I slept for a few hours, but woke at 5 AM in severe pain.  My back was in spasms and I could hardly breathe.  I tried to calm the heck down.  Didn't work.  I searched for the call-button and was barely able to whisper a pathetic plea for "something for pain".  A nurse came right away and asked me to rate my pain (again!).  I managed to convey the word, "Ten."  She left to get meds.  She injected a miraculous something into the hep-lock in my left hand.  Almost instantly both of my arms turned to lead, my shoulders dropped, and my brain went to mush.  The spasms stopped.  I slept.

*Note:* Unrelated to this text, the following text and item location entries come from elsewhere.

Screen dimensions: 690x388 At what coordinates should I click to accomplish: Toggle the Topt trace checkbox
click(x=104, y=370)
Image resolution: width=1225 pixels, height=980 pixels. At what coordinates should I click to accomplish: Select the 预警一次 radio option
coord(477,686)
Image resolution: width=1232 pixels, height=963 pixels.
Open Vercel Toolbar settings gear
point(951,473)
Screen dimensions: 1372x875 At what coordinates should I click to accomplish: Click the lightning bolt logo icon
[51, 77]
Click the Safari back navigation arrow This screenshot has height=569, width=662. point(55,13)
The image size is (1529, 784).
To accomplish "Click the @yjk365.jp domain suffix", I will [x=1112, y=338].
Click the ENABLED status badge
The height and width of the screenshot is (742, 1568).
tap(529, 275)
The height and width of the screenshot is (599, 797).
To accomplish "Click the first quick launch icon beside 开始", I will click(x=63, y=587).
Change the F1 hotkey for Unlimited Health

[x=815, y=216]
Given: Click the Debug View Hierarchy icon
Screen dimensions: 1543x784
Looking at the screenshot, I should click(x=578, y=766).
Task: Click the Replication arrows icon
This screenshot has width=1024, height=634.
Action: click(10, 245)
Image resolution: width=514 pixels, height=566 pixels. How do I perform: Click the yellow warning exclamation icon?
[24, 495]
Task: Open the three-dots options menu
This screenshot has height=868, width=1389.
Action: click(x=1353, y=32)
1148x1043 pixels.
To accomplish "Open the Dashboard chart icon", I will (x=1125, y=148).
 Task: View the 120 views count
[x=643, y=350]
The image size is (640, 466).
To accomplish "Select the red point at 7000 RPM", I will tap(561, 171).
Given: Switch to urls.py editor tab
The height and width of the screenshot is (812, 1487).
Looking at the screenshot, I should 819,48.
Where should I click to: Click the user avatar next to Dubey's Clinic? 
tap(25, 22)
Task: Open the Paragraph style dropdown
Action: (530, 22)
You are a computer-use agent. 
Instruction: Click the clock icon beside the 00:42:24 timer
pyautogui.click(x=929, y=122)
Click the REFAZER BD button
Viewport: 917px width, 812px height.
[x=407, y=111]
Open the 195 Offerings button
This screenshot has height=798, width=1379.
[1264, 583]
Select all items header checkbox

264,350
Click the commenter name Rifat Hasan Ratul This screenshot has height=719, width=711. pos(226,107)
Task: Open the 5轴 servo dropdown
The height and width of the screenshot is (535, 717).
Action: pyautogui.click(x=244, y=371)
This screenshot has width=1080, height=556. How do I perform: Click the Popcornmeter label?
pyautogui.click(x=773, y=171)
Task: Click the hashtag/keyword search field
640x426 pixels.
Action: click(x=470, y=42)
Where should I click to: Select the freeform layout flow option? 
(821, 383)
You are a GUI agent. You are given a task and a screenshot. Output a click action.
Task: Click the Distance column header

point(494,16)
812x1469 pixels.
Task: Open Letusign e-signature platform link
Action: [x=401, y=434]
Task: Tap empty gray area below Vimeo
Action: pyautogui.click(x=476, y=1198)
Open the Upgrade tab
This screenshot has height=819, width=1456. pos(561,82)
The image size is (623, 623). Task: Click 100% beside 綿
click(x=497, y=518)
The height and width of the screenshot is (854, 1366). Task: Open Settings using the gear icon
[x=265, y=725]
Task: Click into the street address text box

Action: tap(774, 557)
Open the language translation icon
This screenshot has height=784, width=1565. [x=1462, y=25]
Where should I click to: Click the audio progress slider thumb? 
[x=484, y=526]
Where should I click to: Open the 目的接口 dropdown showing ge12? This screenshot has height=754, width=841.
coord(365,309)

Later that morning I met "Dr. Zorro" (he looked like Antonio Bandares), and the resident, "Dr. John Boy" (a Richard Thomas look-alike).  Zorro checked the suction box thingy, gave his blessing, and left.  John Boy announced that he would be removing the chest tube.  First, he clipped the sutures (ow! ow!  OW!) and then he ever-so-slowly began pulling the tube out.  The tube seemed to me to be about ten feet long.  Patrick, who was there and witnessed the whole horrible scene, says it was about one foot long.  If I had to describe how it felt, I would say that it felt exactly like somebody was pulling a large, long tube right out of my chest cavity, which is to say:  SO WEIRD.  John Boy said that the tube was only inserted "about 18 cm (7 in)".  What does he know?  He finished by dressing the gaping hole in my flesh.

After another chest x-ray, I was released from the hospital.  It was late afternoon.
...

I will see [oncology] later this week when the pathology report is ready.


For four days I focused on recovering from the surgery, and not on what the pathology findings might be.  Immediately preceding the operation, Patrick and I had specifically asked the surgeon to not divulge any opinion about what he might find during the surgery.  We explained to him that we preferred to wait until pathology reported its findings--we did not want another "abnormal tissue" report that turned out to be nothing.  Our desire was to go home in blissful ignorance.  The doctor indicated that he understood what we were asking.

Sadly, our request was not honored.  While I was in post-op, the doctor found Patrick in the waiting area and immediately reported, "It's cancer.  Pathology will tell us whether lung or colon, but it's definitely cancer."  I cannot begin to imagine the betrayal and sadness Patrick must've felt at that moment.  To my husband's credit, he courageously kept the doctor's comment to himself, knowing for certain that I wanted to hear the results only when they were confirmed by pathology.  Patrick unselfishly protected me from the devastating news and allowed me a few more hope-filled days before I too, would be faced with the reality that cancer had spread to my lungs.  I wasn't cured at all.  In fact, my prognosis was thoroughly, horribly grim.